The official glitching policy of the Irish Republican Army clan as written by Ripple, is as follows: Here it is. As most of you know I don't glitch, maybe can't, haven't tried. If you do for amusement I don't care, though some might. What I like is if someone is interested in that then I can learn from where and when stuff can be done, then I know when I'm being fucked instead of worrying why my ass hurts. I've also been known to advocate using glitchers against glitchers, an eye for an eye. Recent events have shown that we need a glitching policy to keep the fun factor in the game.1. We never glitch in a WAR again except as reconnaissance to confirm the other teams glitching.
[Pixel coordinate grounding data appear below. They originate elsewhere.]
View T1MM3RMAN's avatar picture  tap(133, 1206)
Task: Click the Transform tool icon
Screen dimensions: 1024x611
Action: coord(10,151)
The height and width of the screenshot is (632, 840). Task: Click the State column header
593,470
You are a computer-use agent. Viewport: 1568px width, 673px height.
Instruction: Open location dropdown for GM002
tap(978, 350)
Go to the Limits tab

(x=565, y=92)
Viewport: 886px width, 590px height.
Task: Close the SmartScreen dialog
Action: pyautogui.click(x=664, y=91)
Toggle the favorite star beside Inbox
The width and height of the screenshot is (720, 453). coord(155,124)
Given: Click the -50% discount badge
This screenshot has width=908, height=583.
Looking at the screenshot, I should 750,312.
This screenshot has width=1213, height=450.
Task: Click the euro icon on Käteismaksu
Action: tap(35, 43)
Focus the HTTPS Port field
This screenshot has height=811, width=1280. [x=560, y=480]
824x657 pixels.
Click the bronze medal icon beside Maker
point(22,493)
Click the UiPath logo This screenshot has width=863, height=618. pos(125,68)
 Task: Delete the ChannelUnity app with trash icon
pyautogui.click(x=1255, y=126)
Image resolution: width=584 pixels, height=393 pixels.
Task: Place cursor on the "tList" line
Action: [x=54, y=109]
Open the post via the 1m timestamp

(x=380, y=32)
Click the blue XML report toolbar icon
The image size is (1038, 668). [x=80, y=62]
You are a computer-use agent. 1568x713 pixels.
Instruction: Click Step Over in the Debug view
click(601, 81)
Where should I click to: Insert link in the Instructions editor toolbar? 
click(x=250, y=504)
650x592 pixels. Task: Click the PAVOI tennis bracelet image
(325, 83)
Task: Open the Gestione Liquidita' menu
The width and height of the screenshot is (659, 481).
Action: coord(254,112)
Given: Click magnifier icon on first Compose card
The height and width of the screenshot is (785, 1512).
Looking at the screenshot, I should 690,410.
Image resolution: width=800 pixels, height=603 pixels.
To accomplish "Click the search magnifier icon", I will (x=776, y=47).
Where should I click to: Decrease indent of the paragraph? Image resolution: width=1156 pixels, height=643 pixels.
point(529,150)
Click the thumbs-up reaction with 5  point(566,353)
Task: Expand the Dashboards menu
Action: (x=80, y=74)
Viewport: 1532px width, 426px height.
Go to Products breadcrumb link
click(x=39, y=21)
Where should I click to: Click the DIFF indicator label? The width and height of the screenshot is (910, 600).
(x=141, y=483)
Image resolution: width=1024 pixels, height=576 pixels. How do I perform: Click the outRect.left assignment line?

No kills will be made on recon.2. If someone suspects (is damn near sure) that the other team is glitching call it out.3. Confirmation of opposing team cheats is made by observation from defensive positions in the are of suspected glitching.4. When we are sure we will send a prepared goodbye and mass abort. I know this will be shits for our ratings so choose a war name.5. We try to network with other fair play teams.

The official Indeceny Policy of the Irish Republican Army clan as is as follows:Well most of us on Socom have all been upset or pissed off about getting teabagged, or humped after you've been killed. I know it drives me crazy as well as the rest of our clan. We do not tolerate any forms of negative interaction with clanmates and opposing teams. We encourage all of our new members to abide by these simple rules out of respect and integrity for the game. I hope I never witness any teabagging or humping on the real battlefields after a kill. You will never see any member of the [IRA] doing these disrespectful acts of indecency, we will try to keep the game as clean and teabag-free as possible. Please do your part in keeping Socom teabagging and humping-free.